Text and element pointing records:
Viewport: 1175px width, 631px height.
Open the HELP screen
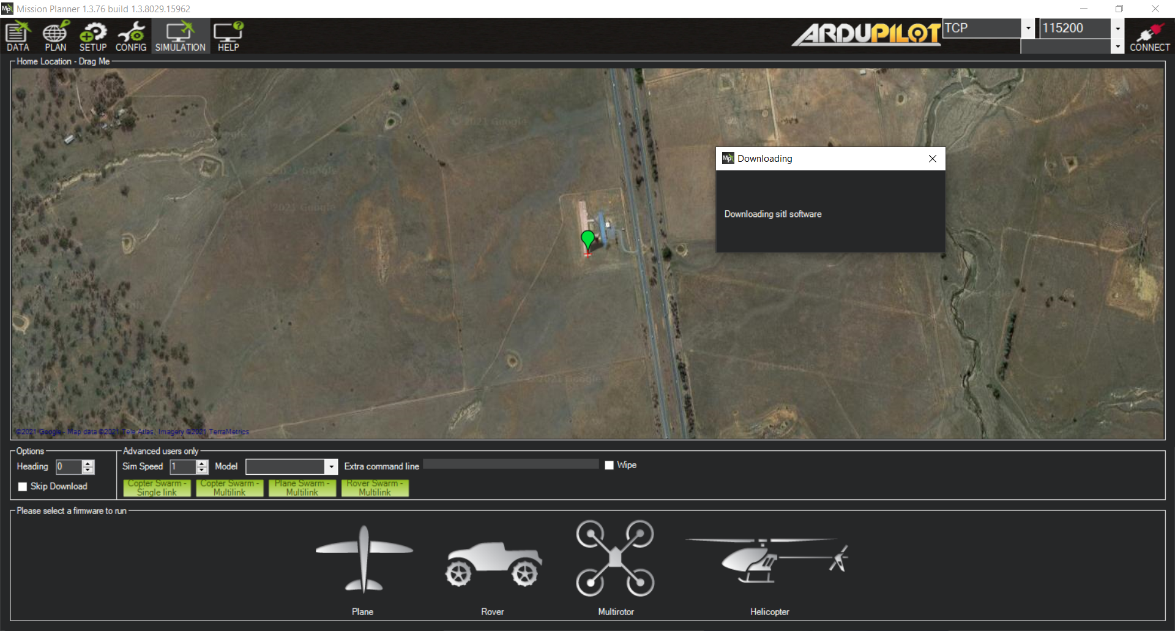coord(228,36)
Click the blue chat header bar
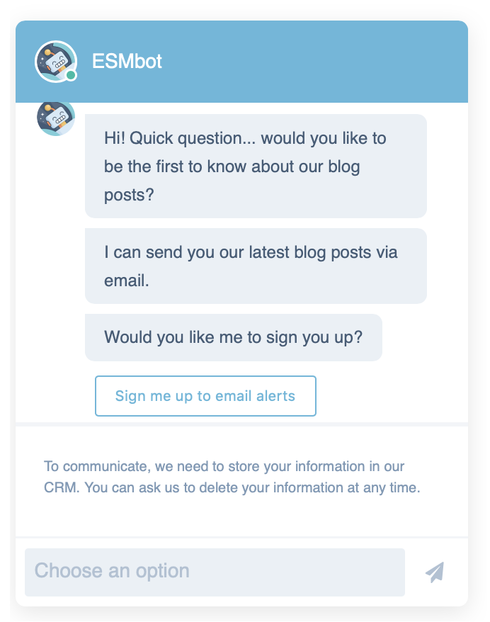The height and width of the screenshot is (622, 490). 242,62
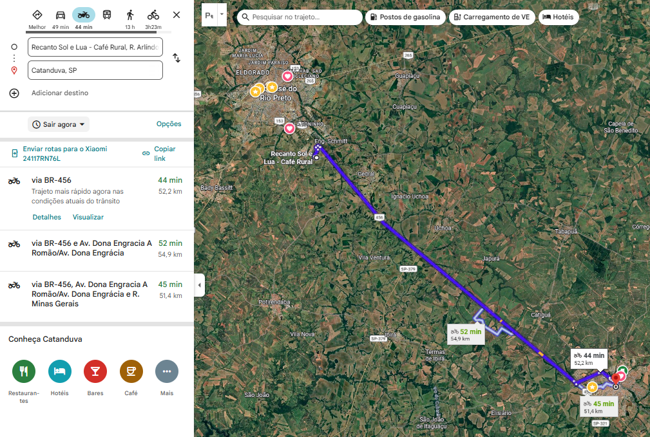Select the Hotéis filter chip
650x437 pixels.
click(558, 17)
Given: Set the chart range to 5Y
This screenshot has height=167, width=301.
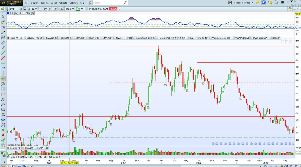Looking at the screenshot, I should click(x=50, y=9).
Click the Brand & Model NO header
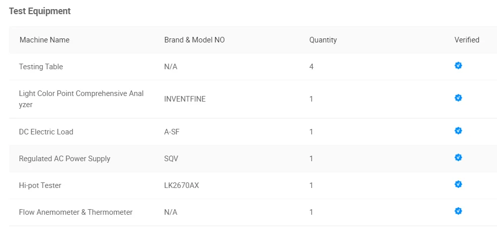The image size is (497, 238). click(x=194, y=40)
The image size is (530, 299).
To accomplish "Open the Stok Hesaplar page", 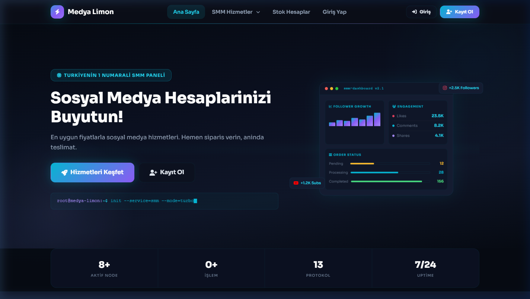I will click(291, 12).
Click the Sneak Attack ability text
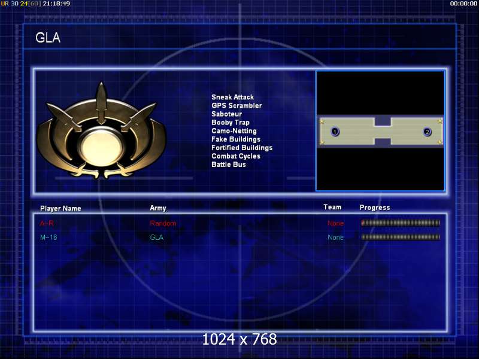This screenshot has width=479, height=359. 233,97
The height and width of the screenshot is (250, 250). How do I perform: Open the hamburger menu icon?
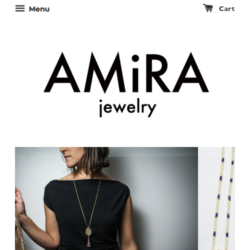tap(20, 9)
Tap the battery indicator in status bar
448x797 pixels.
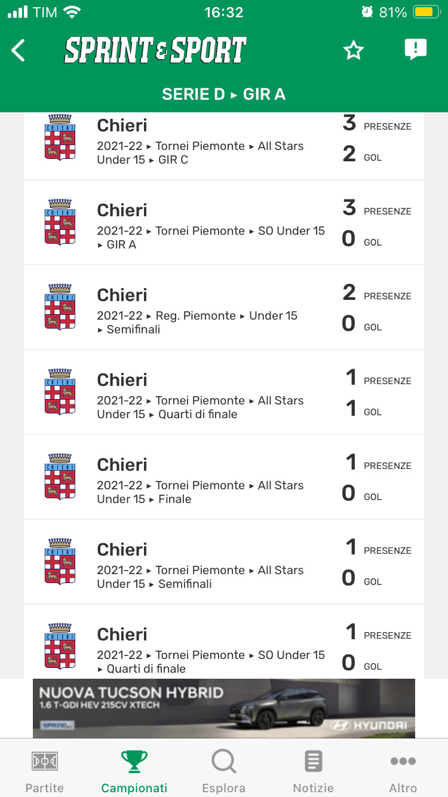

[Exercise prompt]
Revise the stretch of the listing from the line containing "Tap the battery indicator in status bar" through the end, swapping "battery" for "clock" and keeping everything else the same. Leave the pictures out.

[Finished task]
Tap the clock indicator in status bar
448x797 pixels.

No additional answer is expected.